- Sikorski jest arogancki, butny, ma zły charakter - stwierdził w "Faktach po Faktach" Grzegorz Napieralski (SLD) dodając, że szef MSZ byłby złym marszałkiem Sejmu. Razem ze Zbigniewem Kuźmiukiem (PiS) ocenili, że Sikorski nieustannie prowadziłby wojny z opozycją, szczególnie z Prawem i Sprawiedliwością. Z kolei Julia Pitera (PO) w obronie partyjnego kolegi stwierdziła, że Sikorski nie byłby gorszym marszałkiem od Ludwika Dorna (wówczas PiS).
Coraz więcej spekulacji o kształcie gabinetu przyszłej premier Ewy Kopacz. W minionym tygodniu pojawiło się wiele doniesień o ministrach, których do współpracy ma zaprosić szefowa rządu. Co do losów dotychczasowego szefa MSZ są dwie hipotezy. Według jednej, Radosław Sikorski miałby zachować stanowisko. Zgodnie z inną, z rządu miałby zostać usunięty, ale na osłodę skierowany do Sejmu na posadę marszałka.
Wojna z PiS
Kuźmiuk powiedział w "Faktach po Faktach", że PO właśnie w ten sposób kreuje wojnę z PiS-em. O tym samym mówił w sobotę szef PiS Jarosław Kaczyński. Sikorski, były minister obrony narodowej w rządzie Kazimierza Marcinkiewicza i Jarosława Kaczyńskiego, jako marszałek miałby być rozdrażnić opozycję.

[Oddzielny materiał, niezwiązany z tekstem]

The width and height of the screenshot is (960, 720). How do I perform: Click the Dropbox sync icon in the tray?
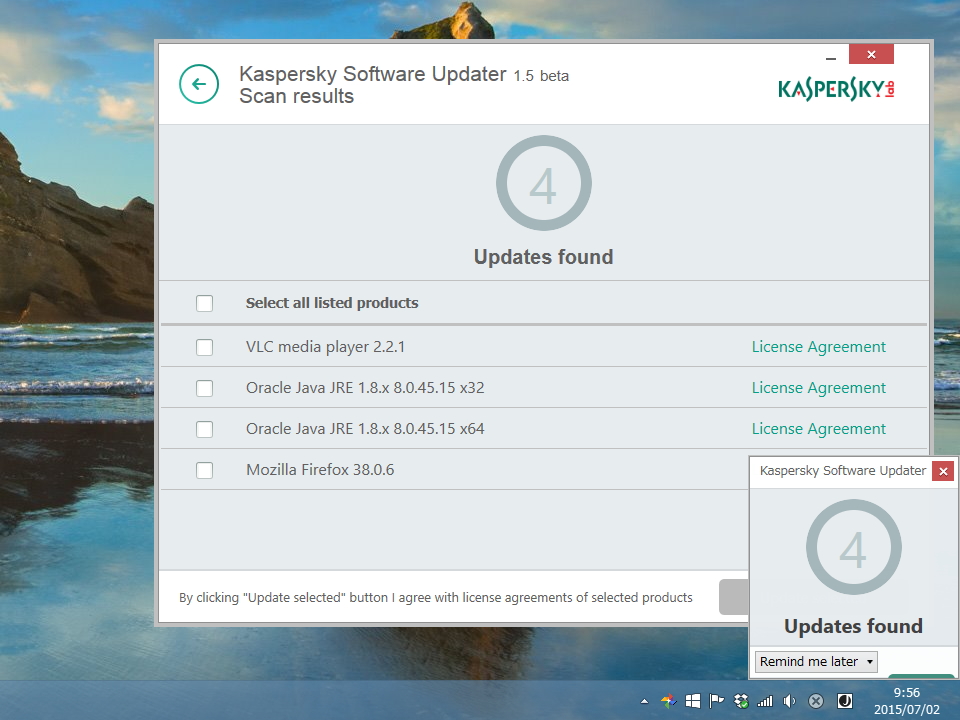741,700
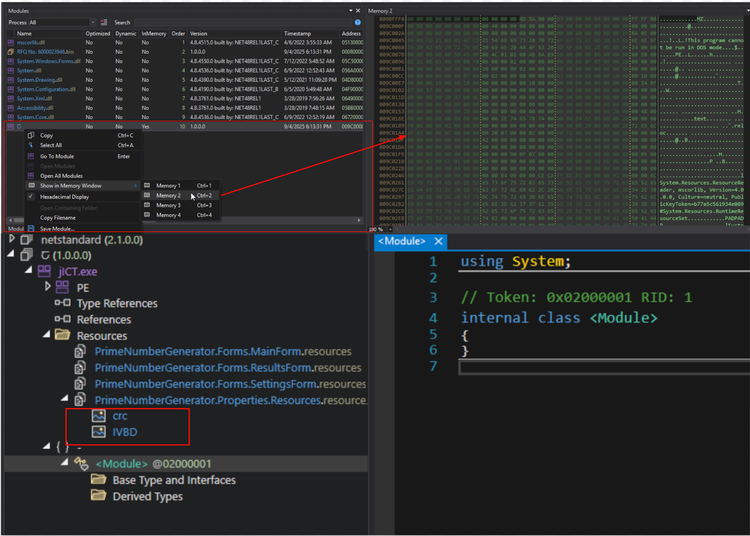This screenshot has height=536, width=750.
Task: Click the mscorlib.dll module icon
Action: point(11,43)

- W Sejmie potrzebny jest konsensus, docenienie opozycji, natomiast to, co mówił i robił Radosław Sikorski jako minister nie ma z tym nic wspólnego - powiedział Kuźmiuk. W tym kontekście wymienił słowa Sikorskiego o "dorzynaniu watahy" i taśmach "Wprost", na których sugerował wykończenie PiS komisją śledczą ws. WSI.
Zgodził się z nim Grzegorz Napieralski, który stwierdził, że Sikorski "był i jest złym ministrem i byłby złym marszałkiem". Polityk SLD zwrócił uwagę, że przytyki w stronę PiS i żale Sikorskiego z dawnych lat nie pozwalałyby na normalne procedowanie ustaw i "zmienianie Polski". - Znamy dokładnie Sikorskiego i jego temperament - podkreślił poseł. I dodał, że marszałek powinien "rozmawiać, współpracować z opozycją, słuchać jej". - Sikorski taki nie jest. Jest jest arogancki, butny, ma zły charakter - ocenił.

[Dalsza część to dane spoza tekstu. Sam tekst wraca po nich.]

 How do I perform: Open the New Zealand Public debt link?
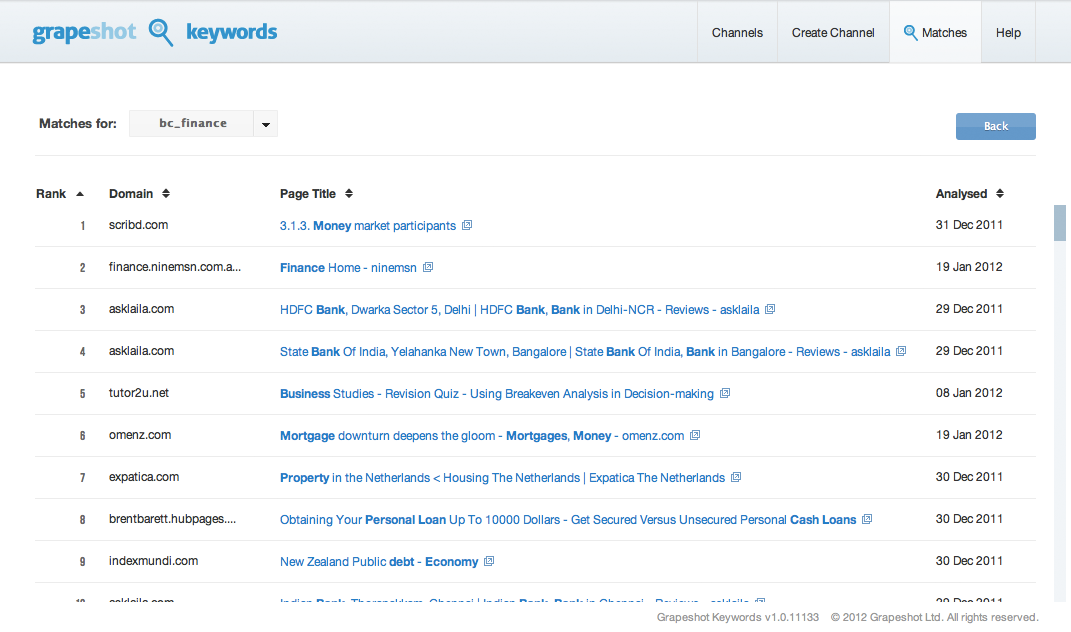tap(376, 561)
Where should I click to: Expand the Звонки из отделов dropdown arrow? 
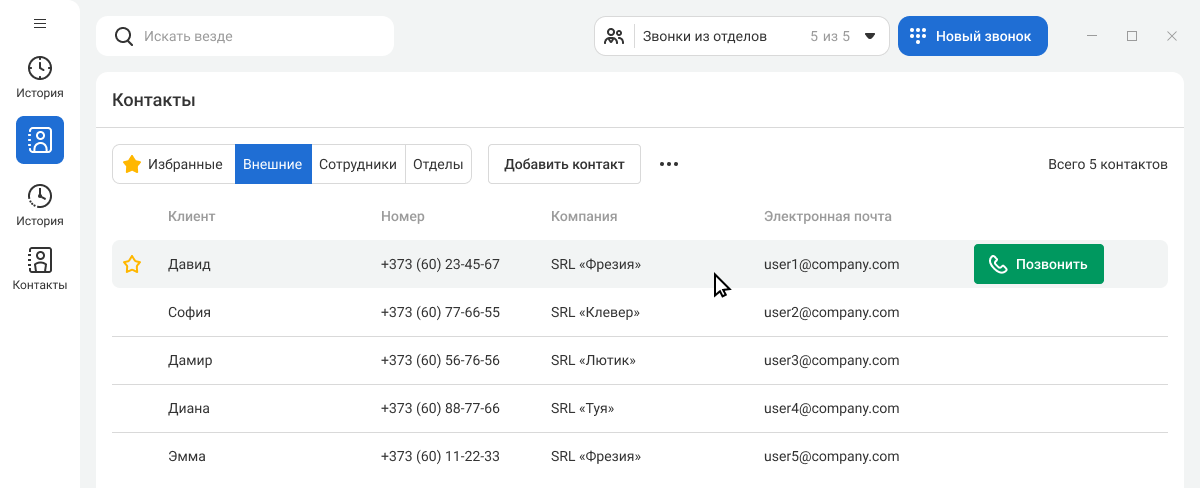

Stwierdził, że miał nadzieję, że "skończy się wojna polsko-polska" i będzie nowe otwarcie.
Pitera: Nie gorszy niż Dorn
Sikorskiego broniła Julia Pitera. - Uważam, że na prawdę nie jest w niczym gorszy niż za czasów PiS był Ludwik Dorn - powiedziała Pitera. - Ma doświadczenie parlamentarne, jest dyplomatą.
Pitera dodała, że kiedy mianowano na marszałka Sejmu Bronisława Komorowskiego, oburzenie było dokładnie takie samo jak przy okazji kandydatury Sikorskiego.